Pixel coordinate grounding data:
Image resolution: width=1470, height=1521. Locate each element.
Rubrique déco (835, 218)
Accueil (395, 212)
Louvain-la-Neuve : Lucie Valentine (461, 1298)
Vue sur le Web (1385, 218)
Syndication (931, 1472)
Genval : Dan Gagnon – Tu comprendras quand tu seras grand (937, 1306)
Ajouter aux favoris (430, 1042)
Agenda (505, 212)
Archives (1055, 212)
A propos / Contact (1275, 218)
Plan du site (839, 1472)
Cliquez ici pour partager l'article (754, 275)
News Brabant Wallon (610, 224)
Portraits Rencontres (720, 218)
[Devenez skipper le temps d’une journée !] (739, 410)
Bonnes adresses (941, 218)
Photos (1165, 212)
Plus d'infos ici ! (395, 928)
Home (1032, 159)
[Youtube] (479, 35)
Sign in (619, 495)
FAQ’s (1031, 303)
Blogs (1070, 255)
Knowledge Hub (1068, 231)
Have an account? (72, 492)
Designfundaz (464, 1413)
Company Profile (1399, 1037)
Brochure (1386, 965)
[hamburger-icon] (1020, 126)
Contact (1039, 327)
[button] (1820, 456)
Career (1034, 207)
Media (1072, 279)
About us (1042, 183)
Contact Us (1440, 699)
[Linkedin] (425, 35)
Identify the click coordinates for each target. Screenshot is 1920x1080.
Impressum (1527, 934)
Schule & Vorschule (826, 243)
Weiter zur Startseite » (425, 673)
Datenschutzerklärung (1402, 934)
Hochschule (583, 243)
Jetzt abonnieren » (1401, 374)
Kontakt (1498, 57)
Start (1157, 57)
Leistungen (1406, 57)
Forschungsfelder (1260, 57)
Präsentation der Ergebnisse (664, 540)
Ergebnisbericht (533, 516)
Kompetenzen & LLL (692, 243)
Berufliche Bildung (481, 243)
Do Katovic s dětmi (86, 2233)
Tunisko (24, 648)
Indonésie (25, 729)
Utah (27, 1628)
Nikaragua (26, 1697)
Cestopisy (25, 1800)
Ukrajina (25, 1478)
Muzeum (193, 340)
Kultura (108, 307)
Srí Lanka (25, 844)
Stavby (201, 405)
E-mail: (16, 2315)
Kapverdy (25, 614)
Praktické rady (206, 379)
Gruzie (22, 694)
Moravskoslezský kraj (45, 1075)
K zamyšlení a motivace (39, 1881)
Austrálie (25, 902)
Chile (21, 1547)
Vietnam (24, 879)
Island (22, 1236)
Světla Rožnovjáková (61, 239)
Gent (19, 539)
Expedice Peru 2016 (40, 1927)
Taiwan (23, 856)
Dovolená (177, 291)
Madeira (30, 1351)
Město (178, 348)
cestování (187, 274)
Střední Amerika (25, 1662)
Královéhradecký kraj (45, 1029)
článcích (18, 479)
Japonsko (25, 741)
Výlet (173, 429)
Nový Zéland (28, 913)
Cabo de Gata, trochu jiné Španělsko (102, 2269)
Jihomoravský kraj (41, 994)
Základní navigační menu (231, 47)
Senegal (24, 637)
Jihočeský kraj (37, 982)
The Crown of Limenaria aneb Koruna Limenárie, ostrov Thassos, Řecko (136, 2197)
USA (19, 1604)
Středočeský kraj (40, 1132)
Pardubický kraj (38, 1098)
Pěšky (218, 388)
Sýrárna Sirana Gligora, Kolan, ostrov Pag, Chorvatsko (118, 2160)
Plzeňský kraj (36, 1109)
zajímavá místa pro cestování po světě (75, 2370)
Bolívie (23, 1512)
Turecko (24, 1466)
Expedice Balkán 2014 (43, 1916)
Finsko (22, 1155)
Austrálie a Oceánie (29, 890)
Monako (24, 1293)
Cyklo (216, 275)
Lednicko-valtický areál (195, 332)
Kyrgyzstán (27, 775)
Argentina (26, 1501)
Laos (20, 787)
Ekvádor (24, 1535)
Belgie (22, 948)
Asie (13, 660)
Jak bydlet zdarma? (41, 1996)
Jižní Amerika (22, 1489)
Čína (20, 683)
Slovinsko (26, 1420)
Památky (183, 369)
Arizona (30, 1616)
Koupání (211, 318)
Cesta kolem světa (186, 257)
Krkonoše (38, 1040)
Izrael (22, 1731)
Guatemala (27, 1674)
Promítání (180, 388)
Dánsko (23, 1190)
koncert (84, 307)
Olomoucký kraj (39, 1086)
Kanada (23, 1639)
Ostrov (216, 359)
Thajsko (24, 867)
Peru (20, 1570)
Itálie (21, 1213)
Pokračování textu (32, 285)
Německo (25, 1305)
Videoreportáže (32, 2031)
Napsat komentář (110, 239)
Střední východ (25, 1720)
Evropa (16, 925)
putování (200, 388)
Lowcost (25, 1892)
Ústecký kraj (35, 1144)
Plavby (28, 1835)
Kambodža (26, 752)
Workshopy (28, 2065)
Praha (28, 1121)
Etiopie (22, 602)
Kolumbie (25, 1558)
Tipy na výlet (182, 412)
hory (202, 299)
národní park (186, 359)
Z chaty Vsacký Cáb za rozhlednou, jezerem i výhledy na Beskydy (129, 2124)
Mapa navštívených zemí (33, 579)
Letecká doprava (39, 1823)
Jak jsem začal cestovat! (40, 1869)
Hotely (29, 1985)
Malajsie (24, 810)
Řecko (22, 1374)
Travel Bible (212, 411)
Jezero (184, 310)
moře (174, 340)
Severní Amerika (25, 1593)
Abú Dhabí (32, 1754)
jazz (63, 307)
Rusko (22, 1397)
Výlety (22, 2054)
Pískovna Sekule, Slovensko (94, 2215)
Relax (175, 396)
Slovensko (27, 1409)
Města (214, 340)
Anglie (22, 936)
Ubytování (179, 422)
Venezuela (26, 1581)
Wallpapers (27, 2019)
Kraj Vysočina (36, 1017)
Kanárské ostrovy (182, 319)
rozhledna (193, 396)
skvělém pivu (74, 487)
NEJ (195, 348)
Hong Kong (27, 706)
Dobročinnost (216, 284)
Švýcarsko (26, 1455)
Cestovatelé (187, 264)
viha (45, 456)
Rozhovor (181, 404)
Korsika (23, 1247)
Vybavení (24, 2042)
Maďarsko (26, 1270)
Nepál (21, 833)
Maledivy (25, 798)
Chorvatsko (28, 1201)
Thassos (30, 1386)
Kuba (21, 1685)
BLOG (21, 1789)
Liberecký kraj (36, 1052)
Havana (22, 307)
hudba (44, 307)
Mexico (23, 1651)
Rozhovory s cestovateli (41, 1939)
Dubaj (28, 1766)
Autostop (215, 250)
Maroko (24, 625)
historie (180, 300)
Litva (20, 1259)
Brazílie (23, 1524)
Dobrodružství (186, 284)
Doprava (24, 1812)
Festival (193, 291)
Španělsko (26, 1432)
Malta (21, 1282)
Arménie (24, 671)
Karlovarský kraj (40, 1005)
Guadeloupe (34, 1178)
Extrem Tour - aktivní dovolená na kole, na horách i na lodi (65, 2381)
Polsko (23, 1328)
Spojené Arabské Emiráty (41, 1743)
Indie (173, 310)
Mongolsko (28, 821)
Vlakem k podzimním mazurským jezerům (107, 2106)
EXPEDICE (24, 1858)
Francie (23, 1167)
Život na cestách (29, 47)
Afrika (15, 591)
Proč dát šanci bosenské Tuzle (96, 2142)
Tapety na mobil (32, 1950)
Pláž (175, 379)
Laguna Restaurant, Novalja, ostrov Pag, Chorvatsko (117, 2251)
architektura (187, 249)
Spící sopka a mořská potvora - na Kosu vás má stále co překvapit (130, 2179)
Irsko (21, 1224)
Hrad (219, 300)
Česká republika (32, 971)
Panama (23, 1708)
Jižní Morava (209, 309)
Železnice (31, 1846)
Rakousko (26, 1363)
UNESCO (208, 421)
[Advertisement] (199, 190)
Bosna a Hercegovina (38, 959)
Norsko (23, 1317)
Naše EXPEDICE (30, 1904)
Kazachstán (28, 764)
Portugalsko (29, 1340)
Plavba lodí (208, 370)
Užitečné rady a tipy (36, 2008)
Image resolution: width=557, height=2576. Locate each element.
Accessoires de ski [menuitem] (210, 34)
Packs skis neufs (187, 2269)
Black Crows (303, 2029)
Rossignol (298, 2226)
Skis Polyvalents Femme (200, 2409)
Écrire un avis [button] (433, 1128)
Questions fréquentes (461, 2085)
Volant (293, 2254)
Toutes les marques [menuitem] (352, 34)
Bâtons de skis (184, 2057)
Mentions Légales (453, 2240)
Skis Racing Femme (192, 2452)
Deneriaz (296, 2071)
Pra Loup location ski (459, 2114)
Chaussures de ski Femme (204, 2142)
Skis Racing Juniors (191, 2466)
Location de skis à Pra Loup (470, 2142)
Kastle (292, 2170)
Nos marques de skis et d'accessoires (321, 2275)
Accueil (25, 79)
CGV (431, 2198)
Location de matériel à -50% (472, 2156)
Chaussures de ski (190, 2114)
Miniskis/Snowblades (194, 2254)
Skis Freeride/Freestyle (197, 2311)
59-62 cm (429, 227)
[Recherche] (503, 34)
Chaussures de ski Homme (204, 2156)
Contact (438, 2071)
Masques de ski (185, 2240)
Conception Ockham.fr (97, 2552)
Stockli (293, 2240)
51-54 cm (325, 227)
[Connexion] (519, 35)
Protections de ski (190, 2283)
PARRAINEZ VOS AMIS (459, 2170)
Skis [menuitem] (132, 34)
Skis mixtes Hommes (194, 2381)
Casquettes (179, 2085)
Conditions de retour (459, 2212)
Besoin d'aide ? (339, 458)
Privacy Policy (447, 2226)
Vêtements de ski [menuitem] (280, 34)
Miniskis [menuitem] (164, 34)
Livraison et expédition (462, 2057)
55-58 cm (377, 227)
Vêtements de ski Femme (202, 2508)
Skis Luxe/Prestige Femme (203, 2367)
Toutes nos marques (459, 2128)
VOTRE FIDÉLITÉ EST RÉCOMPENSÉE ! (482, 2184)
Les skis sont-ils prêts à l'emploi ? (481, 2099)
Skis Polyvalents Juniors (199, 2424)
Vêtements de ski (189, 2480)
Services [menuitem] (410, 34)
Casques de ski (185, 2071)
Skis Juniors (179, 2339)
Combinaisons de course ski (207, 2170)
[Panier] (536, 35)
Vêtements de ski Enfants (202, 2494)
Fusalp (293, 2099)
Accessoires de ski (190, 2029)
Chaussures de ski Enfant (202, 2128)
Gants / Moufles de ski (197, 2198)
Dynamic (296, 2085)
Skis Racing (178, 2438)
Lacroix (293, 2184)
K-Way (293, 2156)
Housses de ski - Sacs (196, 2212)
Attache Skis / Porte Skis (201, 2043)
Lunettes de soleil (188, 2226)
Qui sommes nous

## [Description of the task]
Wherever the string "Thassos" appears in a line of the records above, copy that line.

## [Final answer]
The Crown of Limenaria aneb Koruna Limenárie, ostrov Thassos, Řecko (136, 2197)
Thassos (30, 1386)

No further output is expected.